▶ [What you should do] Set the pictures aside and transcribe exactly the lines from the one containing "Where should I" through the final line of the records.

Data records below:

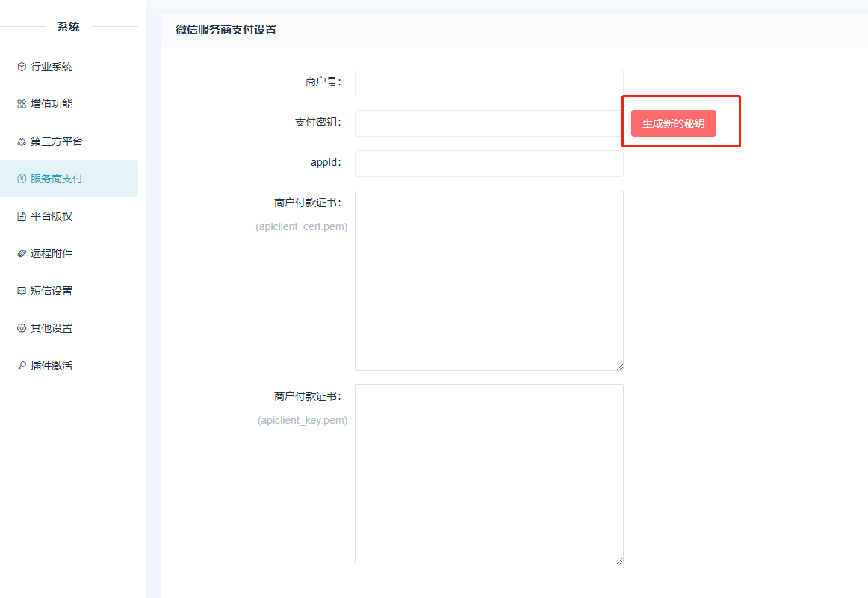The image size is (868, 598).
Task: Click the 短信设置 message icon
Action: coord(22,291)
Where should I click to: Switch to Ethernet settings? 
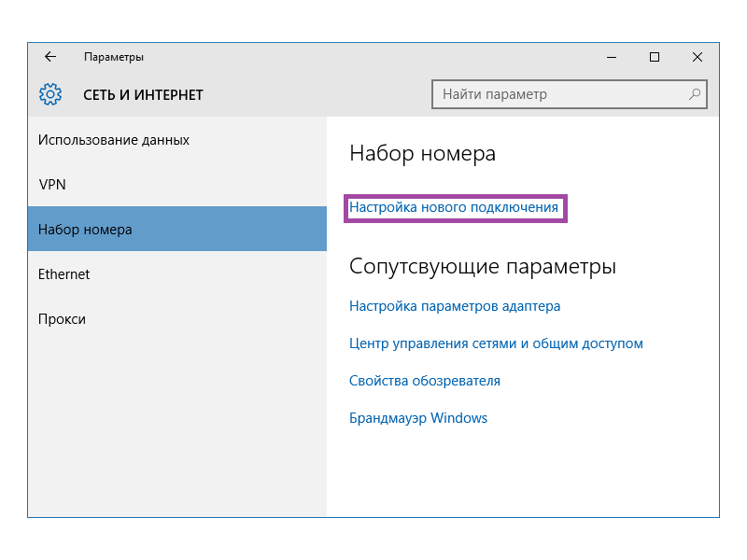point(63,274)
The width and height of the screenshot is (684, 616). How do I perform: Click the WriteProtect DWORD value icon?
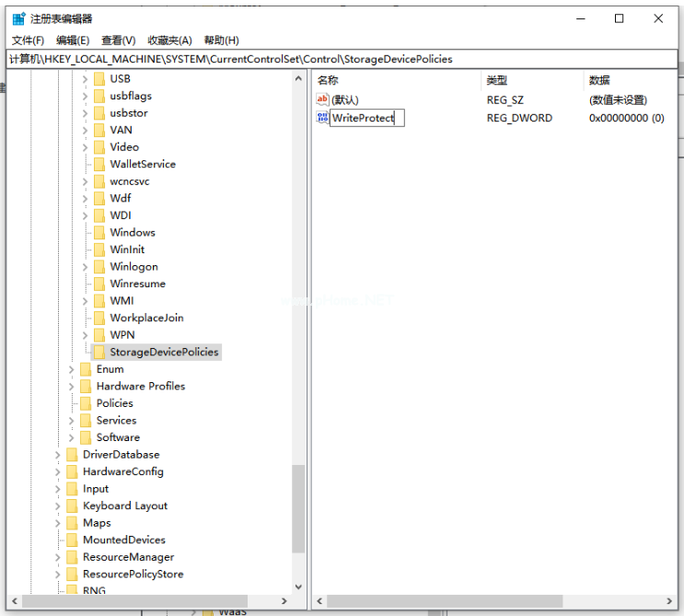322,118
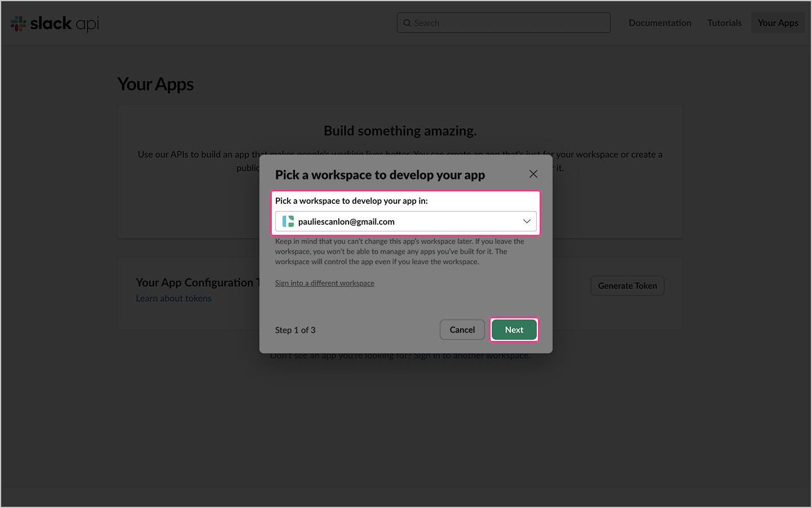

End of Data records.

▶ [Result for this task]
Where should I click to: Switch to Ethernet settings? 
point(63,274)
The width and height of the screenshot is (684, 616). How do I perform: Click the WriteProtect DWORD value icon?
322,118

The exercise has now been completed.